Kobyashiceras Temporal range: Early Devonian (Lochkovian)

Scientific classification
- Kingdom: Animalia
- Phylum: Mollusca
- Class: Cephalopoda
- Subclass: Nautiloidea
- Order: Actinocerida
- Family: uncertain
- Genus: Kobyashiceras Niko, 1998

= Kobyashiceras =

Extinct genus of molluscs

Kobyashiceras is an extinct genus in the cephalopod order Actinocerida, from Lower Devonian marine sediments in Japan. The type and sole included species is Kobayashiceras gifuense. The generic name honors the late Dr. Teiichi Kobayashi who contributed greatly to the study of Paleozoic cephalopods. The specific name is derived from Gifu, the name of the prefecture in which the type locality is found.

Kobyashiceras is represented by large orthoconic shells with a circular cross section and an overall gradual rate of expansion that varies from near zero to 2.5 degrees. Surface ornamentation consists of weakly sinuate transverse lirae. Sutures are straight, transverse to slightly oblique. In the largest specimen the body chamber reaches a diameter of approximately 52 mm. The initial chamber (camera ) is large, broadly conical in shape, with bluntly pointed apex. The caecum is very large, covering most of the initial chamber. Septal curvature is relatively shallow. The siphuncle is centrally located, takes up most of the initial chamber and adheres to the apex.
Siphuncle segments are strongly inflated adapically, being globular to subglobular in form, and decrease in inflation toward the aperture with the more adoral segments being fusiform to subcylindrical. Apical septal necks are cyrtochoanitic to suborthochoanitic, those that are more adoral are short suborthochoanitic.

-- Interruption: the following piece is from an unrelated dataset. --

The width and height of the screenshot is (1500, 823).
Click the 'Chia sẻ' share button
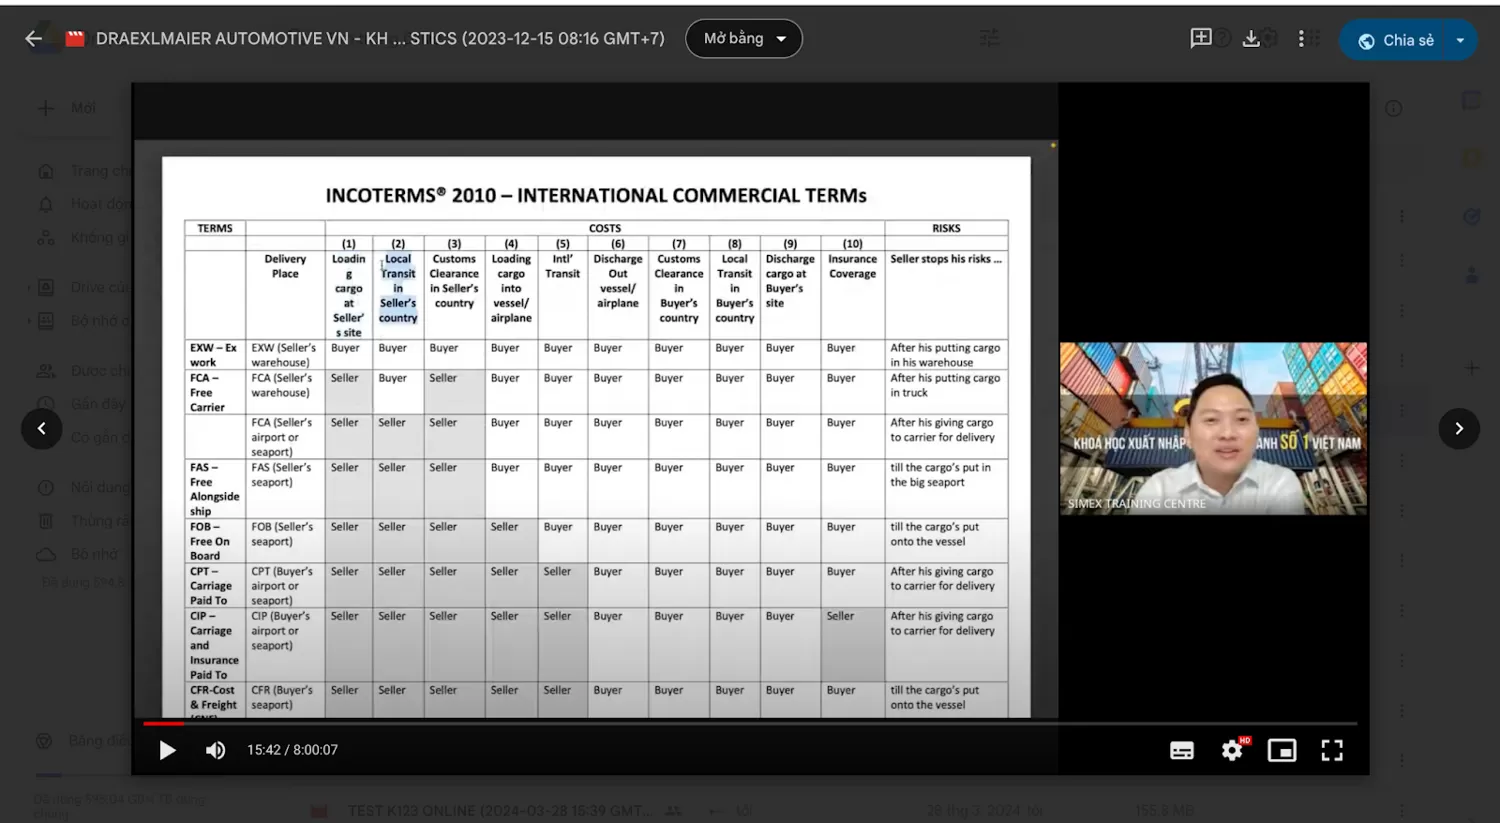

Endosiphuncular deposits well developed, fusing to form a thick lining on the ventral siphuncular wall. The endosiphuncular canal system consists of a central canal that is dorsally displaced, from which extend nearly straight, narrow, branching canals, (recognized only in apical camerae) that connect to the ventral siphuncular wall from near the middle of the segments.
Cameral deposits are predominantly episeptal-mural, formed on the forward side of the septa and shell wall, with additional hyposeptal deposits on the backsides of the septa.

Kobayashiceras gifuense is assigned to the order Actinocerida on the basis of the apical shell morphology, which it shares with other actinocerids. The genus is based on the forward, or adoral, part of the phragmocone with its proportionally narrow siphuncle that is less common for actinocerids.